MATERIALS PROVIDED:
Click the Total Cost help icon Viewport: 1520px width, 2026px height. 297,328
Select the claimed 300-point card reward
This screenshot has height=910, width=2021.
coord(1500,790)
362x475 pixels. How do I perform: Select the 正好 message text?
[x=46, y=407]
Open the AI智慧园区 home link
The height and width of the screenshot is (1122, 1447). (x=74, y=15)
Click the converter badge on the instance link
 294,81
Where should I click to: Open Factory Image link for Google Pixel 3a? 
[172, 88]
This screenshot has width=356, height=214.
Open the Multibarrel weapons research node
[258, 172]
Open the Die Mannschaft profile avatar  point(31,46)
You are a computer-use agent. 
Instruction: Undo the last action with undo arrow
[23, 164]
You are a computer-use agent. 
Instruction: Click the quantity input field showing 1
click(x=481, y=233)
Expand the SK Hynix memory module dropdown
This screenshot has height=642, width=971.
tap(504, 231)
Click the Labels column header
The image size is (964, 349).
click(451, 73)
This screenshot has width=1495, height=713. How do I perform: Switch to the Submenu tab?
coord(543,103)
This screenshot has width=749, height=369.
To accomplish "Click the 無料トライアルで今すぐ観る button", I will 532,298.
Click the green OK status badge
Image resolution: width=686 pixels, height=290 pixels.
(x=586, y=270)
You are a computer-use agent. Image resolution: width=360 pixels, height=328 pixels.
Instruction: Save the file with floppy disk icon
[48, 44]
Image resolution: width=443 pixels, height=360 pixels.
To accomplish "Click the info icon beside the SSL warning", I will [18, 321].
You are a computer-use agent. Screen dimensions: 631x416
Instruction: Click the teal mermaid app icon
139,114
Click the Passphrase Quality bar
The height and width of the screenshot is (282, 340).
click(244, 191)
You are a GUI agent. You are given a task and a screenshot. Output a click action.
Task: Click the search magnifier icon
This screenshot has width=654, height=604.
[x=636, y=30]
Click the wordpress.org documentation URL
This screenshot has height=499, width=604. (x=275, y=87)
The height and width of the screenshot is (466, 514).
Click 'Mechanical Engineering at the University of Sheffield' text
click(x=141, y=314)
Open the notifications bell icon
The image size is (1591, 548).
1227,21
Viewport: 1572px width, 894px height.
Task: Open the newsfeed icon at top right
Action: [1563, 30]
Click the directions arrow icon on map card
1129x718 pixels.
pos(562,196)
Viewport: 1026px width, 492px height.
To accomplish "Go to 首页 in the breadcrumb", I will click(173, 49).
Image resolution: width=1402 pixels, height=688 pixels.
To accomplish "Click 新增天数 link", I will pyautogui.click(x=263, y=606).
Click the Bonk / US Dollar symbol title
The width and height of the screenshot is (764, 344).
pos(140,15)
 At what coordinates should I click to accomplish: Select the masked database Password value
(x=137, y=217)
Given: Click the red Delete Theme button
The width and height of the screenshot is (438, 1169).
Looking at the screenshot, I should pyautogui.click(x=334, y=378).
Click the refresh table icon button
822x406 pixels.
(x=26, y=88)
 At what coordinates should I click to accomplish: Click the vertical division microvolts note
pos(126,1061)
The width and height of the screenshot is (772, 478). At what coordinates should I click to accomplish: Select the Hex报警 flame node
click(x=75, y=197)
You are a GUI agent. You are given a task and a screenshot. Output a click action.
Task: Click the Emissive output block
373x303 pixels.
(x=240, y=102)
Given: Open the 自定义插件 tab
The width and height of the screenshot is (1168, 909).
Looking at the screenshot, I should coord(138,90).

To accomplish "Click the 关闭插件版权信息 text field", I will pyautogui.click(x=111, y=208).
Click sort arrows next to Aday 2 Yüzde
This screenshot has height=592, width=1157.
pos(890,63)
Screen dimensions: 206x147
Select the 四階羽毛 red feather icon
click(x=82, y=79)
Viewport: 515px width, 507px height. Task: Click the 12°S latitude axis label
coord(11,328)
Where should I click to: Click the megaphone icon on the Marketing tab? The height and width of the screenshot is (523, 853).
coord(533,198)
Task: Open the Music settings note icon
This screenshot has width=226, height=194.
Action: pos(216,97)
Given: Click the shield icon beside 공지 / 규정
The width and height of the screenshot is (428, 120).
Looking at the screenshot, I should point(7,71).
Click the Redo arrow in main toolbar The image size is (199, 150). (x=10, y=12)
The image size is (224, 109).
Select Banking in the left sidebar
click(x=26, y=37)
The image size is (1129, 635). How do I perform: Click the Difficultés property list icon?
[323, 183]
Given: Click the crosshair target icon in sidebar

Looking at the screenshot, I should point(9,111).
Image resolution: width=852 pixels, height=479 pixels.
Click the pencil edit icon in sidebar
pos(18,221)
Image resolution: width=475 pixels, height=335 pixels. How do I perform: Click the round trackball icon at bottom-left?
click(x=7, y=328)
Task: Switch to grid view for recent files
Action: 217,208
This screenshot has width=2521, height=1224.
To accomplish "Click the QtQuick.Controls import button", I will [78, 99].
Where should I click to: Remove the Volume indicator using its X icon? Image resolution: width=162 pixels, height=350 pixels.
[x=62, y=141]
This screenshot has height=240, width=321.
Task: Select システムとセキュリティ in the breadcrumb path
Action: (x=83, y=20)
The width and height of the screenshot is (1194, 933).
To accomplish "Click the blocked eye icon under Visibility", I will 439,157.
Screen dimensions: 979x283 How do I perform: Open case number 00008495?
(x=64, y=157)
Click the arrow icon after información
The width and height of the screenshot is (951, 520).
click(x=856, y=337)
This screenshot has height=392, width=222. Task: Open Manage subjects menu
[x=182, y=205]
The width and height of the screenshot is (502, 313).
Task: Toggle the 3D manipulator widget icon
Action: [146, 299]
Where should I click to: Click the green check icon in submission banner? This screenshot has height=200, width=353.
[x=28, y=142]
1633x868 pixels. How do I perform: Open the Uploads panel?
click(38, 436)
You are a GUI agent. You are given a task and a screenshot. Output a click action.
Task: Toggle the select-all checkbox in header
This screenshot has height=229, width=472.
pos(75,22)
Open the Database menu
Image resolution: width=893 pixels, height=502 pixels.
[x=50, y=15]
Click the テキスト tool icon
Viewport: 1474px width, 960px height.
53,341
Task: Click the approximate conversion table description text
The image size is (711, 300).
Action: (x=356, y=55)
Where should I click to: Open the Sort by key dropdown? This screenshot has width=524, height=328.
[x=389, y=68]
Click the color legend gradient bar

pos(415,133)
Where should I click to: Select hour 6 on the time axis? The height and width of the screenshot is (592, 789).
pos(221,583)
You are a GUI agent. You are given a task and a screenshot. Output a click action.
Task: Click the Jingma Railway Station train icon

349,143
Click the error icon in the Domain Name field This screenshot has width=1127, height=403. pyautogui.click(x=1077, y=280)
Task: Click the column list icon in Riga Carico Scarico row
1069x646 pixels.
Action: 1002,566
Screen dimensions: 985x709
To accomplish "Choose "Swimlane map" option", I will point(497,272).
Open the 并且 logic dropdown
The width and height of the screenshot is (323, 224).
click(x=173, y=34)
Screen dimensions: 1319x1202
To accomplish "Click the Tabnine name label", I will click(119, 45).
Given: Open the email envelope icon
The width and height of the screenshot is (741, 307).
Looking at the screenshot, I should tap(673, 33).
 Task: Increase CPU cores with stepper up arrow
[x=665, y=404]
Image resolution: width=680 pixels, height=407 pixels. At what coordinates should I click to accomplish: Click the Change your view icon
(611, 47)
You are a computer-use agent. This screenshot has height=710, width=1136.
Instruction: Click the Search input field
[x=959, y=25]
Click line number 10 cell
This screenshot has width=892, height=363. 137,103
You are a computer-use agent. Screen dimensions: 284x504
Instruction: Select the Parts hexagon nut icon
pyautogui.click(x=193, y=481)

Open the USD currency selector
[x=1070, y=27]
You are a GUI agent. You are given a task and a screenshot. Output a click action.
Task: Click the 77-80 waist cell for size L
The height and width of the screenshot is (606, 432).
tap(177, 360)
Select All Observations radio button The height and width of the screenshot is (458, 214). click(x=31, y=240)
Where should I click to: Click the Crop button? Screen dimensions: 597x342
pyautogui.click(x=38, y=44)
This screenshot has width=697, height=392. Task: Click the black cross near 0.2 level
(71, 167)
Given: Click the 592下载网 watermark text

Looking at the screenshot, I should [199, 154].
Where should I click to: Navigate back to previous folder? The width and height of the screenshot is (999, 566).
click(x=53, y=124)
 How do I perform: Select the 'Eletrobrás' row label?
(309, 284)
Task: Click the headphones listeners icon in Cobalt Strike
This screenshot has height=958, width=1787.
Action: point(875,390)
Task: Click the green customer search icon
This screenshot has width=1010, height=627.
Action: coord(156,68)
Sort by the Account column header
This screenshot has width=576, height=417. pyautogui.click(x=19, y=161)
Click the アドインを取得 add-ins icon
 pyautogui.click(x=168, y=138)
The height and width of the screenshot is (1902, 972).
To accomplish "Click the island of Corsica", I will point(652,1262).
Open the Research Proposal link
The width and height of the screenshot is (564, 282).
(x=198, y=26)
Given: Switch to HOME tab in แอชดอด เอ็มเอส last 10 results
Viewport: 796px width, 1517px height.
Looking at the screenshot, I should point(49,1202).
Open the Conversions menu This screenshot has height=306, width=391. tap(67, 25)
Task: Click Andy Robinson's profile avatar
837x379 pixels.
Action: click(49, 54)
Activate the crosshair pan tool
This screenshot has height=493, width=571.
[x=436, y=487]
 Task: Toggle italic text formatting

SHORT PROBLEM:
Rewrite the listing above as a JSON list of strings, one string per line and with blank lines left out. Use only the lines from the line containing "Click the error" up to and including the line containing "click(x=173, y=34)".

TASK ANSWER:
[
  "Click the error icon in the Domain Name field This screenshot has width=1127, height=403. pyautogui.click(x=1077, y=280)",
  "Task: Click the column list icon in Riga Carico Scarico row",
  "1069x646 pixels.",
  "Action: 1002,566",
  "Screen dimensions: 985x709",
  "To accomplish \"Choose \"Swimlane map\" option\", I will point(497,272).",
  "Open the 并且 logic dropdown",
  "The width and height of the screenshot is (323, 224).",
  "click(x=173, y=34)"
]